START TASK MATERIAL

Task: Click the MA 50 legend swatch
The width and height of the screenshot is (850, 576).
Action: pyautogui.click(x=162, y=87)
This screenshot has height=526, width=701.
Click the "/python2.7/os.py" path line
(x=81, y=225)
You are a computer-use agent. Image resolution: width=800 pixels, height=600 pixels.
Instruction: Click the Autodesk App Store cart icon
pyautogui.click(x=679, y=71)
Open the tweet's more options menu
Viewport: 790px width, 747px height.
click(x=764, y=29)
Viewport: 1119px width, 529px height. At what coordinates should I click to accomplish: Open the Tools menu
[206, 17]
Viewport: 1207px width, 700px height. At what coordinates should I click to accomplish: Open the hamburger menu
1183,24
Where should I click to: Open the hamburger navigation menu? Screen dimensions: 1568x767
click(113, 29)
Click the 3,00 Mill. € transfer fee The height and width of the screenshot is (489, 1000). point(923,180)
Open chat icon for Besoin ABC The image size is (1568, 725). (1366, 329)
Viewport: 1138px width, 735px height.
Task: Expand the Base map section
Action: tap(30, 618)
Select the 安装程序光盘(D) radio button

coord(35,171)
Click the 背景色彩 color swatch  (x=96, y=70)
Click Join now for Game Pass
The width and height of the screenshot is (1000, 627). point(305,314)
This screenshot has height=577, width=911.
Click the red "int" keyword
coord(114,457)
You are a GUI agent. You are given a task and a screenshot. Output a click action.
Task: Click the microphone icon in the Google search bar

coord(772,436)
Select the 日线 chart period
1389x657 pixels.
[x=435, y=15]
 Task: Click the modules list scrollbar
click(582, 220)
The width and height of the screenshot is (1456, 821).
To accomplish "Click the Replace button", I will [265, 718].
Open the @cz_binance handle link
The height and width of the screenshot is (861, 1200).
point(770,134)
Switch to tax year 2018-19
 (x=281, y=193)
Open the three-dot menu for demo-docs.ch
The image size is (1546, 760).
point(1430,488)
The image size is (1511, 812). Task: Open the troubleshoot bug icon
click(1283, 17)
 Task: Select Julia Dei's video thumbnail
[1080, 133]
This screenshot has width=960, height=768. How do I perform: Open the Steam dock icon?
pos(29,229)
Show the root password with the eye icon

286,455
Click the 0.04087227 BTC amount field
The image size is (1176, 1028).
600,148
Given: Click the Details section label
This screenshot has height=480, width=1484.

END TASK MATERIAL

» **EXERCISE DIRECTIONS**: Every line of the listing that holds the word "agent" is to be found and copied.

» **EXERCISE RESPONSE**:
You are a computer-use agent. Image resolution: width=800 pixels, height=600 pixels.
You are a GUI agent. You are given a task and a screenshot. Output a click action.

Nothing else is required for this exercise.